Distribution of PATSER scores (see Material and methods) of 67 -24/-12-type promoters with mapped transcriptional start sites. (GenBank GI number: 2979503, 141885, 141892, 38664, 38679, 1769418, 142336, 142378, 142326, 39977, 550310, 408911, 39532, 39516, 39526, 152106, 152283, 152315, 39548, 312974, 12620419, 152100, 152280, 152317, 2316081, 144194, 896457, 144223, 262651, 3493239, 7208421, 262651, 145911, 556890, 41774, 146158, 1004098, 41568, 42538, 149241, 43802, 149252, 149256, 149246, 43857, 43864, 149273, 149275, 150095, 950651, 150993, 490170, 6492432, 151643, 6636054, 46254, 152305, 152230, 340664, 46285, 46324, 46324, 550144, 550144, 664946, 453435, 1649033). Cumulative percentage: black line.

Prediction of possible EBPs

An estimate of the number of possible EBPs in the respective proteomes was obtained by looking for the presence of the Pfam Sigma54_activat domain [64]. Sigma54_activat is a conserved domain present in EBPs that is involved in the ATP-dependent interaction with RpoN. The predicted proteome sequences of A. tumefaciens, B. melitensis, S. meliloti and M. loti MAFF303099 were downloaded from Proteome Analysis @ EBI [65] and the protein sequences of the symbiotic regions of B. japonicum, M. loti R7A, Rhizobium sp.
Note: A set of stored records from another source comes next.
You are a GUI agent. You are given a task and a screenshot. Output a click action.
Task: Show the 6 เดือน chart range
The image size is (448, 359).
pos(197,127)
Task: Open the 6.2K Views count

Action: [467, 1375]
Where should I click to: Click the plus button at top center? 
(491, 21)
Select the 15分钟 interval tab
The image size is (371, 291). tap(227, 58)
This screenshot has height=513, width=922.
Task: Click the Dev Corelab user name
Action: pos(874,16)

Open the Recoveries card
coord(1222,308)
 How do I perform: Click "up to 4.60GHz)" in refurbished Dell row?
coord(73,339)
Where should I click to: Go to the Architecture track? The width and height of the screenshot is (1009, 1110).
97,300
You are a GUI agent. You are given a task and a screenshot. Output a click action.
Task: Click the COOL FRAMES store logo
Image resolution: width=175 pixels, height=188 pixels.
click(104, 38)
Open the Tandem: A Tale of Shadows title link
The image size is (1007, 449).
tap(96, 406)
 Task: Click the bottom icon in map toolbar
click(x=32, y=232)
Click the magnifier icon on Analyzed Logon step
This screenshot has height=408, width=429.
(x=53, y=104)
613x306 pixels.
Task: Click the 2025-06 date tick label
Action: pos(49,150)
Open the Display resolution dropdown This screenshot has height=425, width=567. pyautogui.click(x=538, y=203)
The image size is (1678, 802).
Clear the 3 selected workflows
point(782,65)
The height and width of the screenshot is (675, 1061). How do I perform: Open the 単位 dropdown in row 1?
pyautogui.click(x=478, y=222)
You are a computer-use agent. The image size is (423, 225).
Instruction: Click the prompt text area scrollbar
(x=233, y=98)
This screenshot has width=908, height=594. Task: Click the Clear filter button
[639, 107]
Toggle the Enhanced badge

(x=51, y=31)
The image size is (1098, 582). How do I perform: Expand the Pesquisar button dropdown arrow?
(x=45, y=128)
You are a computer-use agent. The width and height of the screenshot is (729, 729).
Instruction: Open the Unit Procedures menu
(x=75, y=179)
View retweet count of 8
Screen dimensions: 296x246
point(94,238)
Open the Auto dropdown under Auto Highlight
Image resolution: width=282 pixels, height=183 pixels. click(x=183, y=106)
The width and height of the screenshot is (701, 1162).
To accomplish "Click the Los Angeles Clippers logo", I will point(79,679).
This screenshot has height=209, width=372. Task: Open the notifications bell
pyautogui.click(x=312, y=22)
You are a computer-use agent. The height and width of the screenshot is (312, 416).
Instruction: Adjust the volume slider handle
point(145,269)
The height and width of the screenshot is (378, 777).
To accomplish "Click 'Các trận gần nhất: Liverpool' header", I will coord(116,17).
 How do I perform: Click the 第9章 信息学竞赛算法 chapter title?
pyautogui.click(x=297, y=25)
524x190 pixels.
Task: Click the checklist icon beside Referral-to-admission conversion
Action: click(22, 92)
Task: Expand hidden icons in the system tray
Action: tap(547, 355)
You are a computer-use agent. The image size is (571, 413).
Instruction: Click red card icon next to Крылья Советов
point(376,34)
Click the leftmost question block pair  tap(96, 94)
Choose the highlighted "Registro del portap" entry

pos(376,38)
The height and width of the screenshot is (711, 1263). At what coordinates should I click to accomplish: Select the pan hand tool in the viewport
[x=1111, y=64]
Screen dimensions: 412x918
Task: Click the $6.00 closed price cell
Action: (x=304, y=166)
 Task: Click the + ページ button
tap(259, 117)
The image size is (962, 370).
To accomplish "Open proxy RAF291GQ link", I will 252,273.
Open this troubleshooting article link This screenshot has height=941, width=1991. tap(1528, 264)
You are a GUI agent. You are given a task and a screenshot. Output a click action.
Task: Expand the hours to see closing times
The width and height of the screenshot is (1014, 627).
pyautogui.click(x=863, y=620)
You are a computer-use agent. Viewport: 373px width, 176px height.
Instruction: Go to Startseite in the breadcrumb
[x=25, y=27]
NGR234 and R. etli were obtained from the NCBI protein database [66]. The protein sequences were subsequently queried with the PF00158 HMM motif using HMMER 2.2 g [67]. Matches with an E-value less than or equal to 10-25 were retained.

Additional data files

An additional data file listing all genes and proteins included in this analysis is available. Each protein is accompanied by a functional description, the species from which it comes, GenBank GI number and transcription unit; additional references for each protein are also included in the file. Information on the gene's regulation is provided where available. The data were obtained from an in silico analysis (see Materials and methods) and the literature [12,13,14,17,18,19,20,21,22,23,24,25,26,27,29,30,31,32,3334,39,40,41,42,43,44,46,50,51,56,58,70,71,72,73,74,75,76,77,78,79,80,81,82,83,84,85,86,87,88].